▶ **TASK DETAILS**:
Retype, word for word, the line holding "Select the Looks category color circle" and each line after it down to the end of the data; pictures are not copied.

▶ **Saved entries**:
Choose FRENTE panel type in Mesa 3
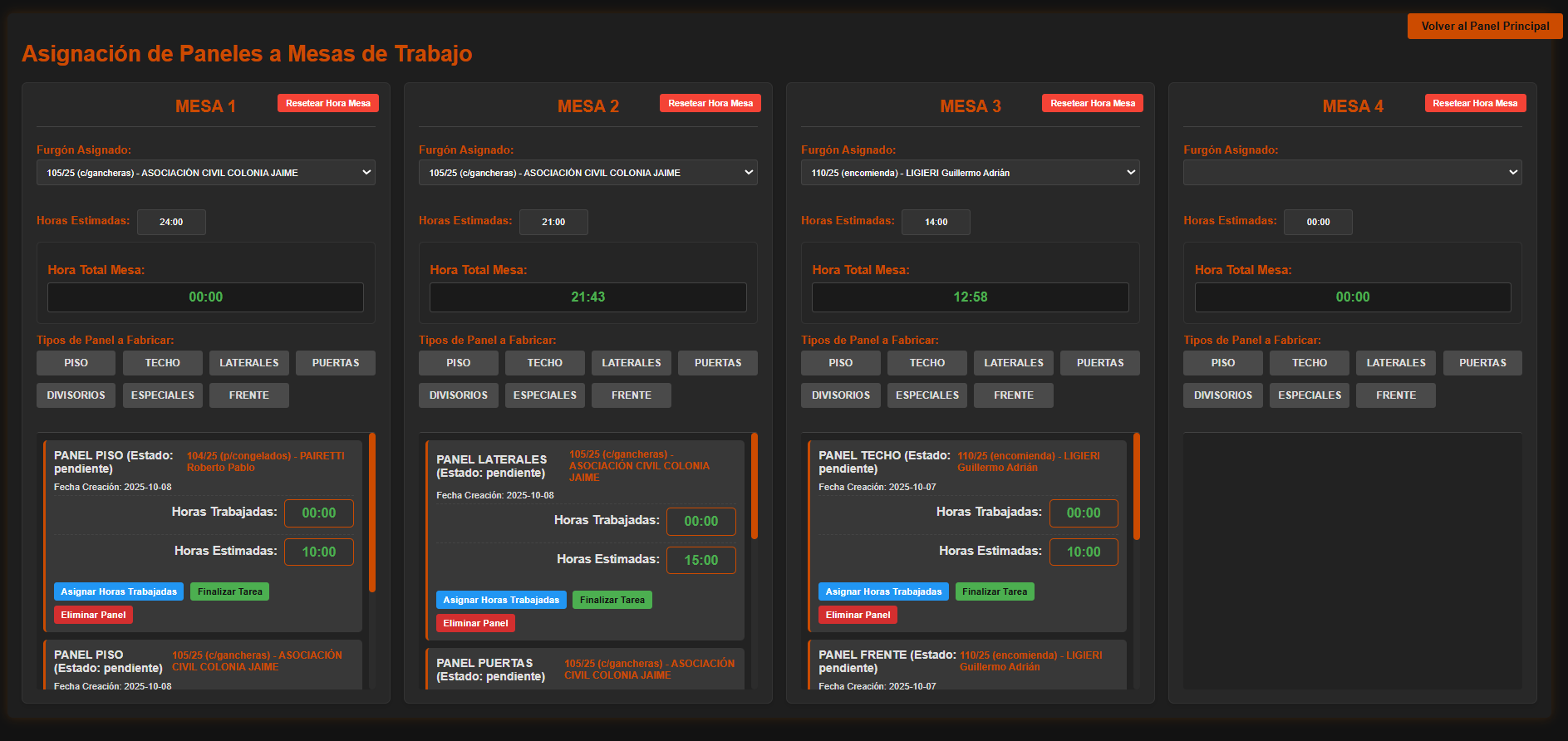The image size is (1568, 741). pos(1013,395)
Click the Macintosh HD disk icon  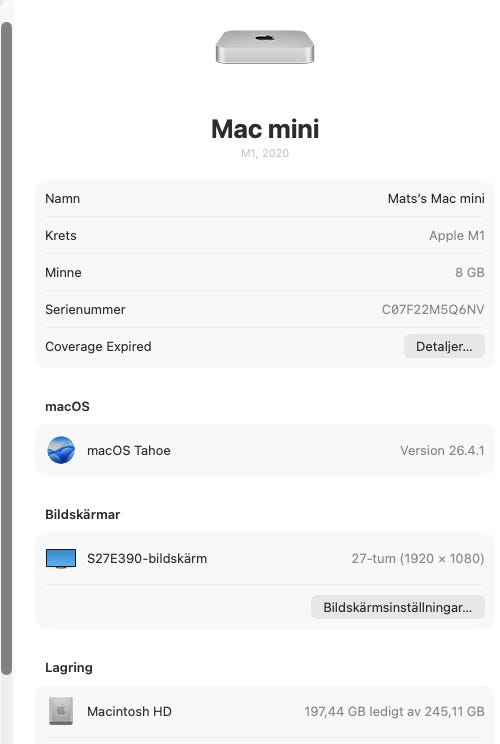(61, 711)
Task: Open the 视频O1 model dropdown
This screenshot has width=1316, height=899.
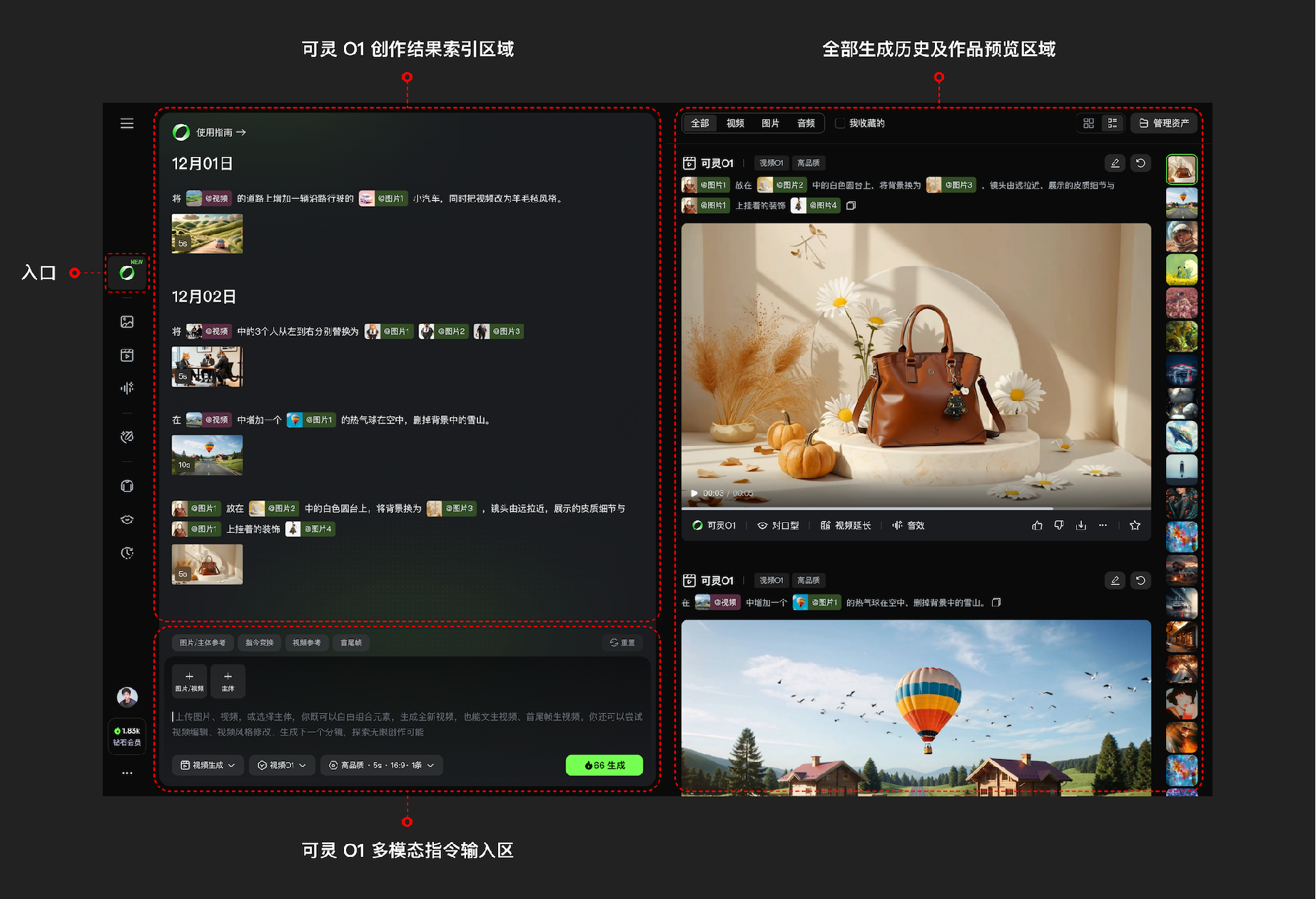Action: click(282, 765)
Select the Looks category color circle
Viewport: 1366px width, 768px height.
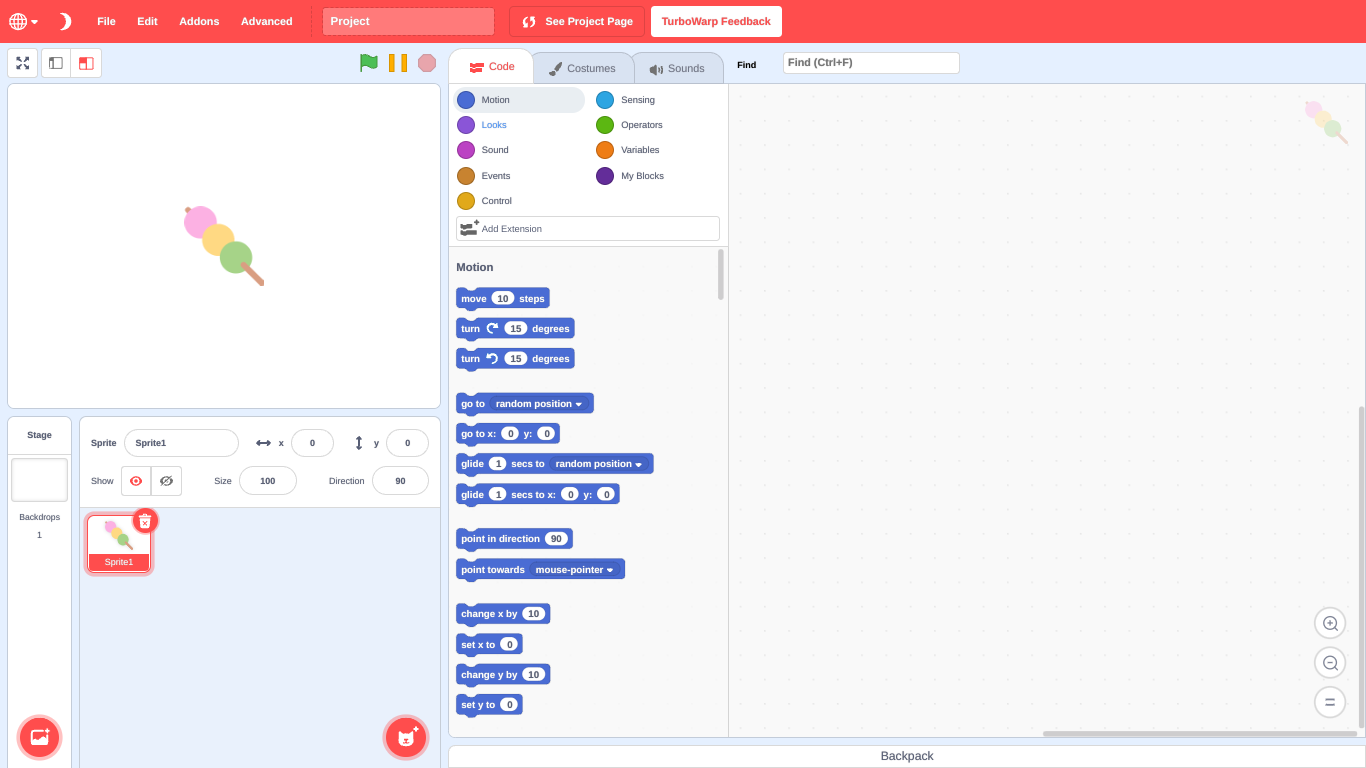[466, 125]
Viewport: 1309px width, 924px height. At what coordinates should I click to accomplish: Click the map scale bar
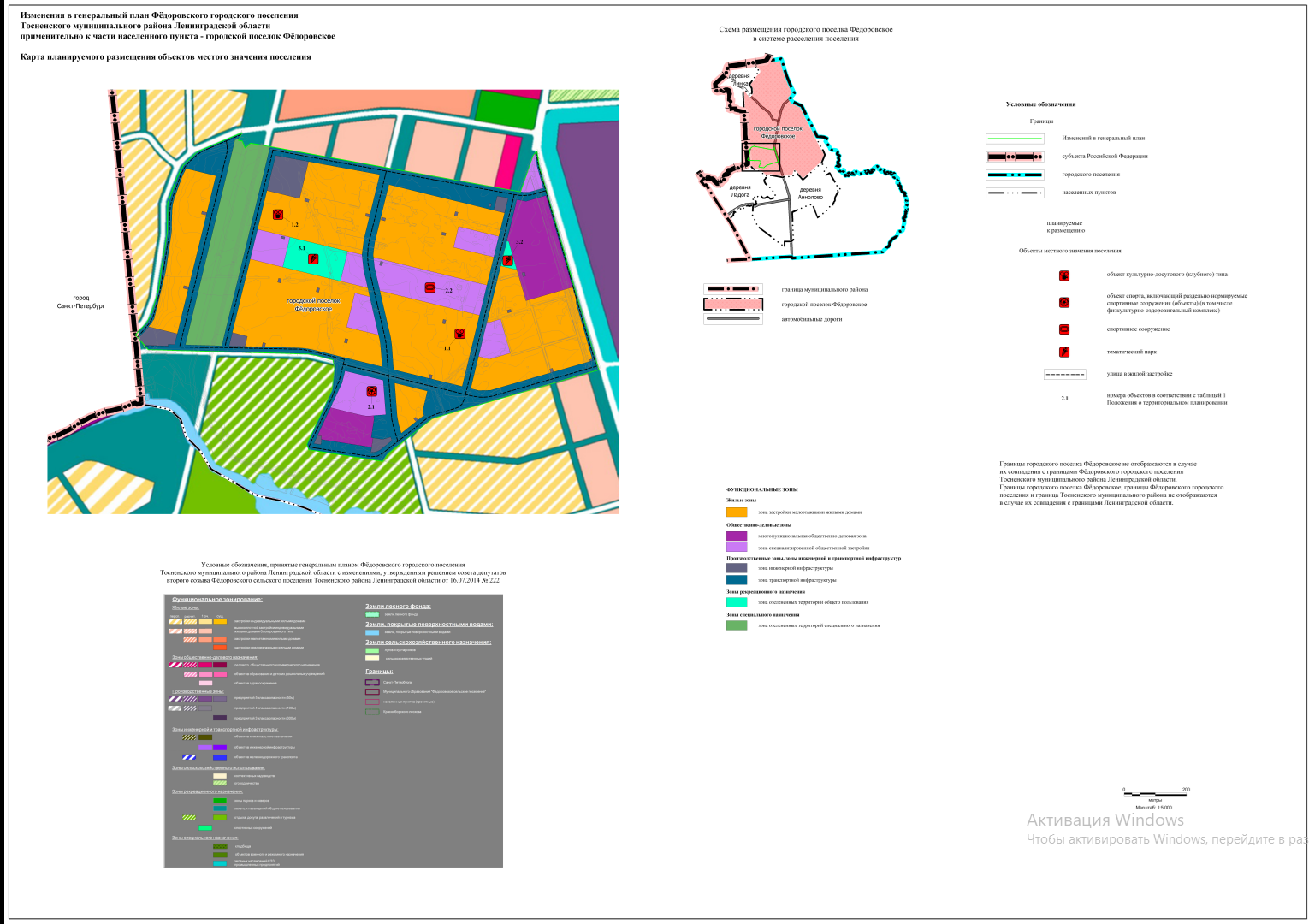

▶ **RESULT BELOW**:
Select the Looks category color circle
Viewport: 1366px width, 768px height.
[466, 125]
Viewport: 1309px width, 924px height. At what coordinates should I click to accomplish: Click the map scale bar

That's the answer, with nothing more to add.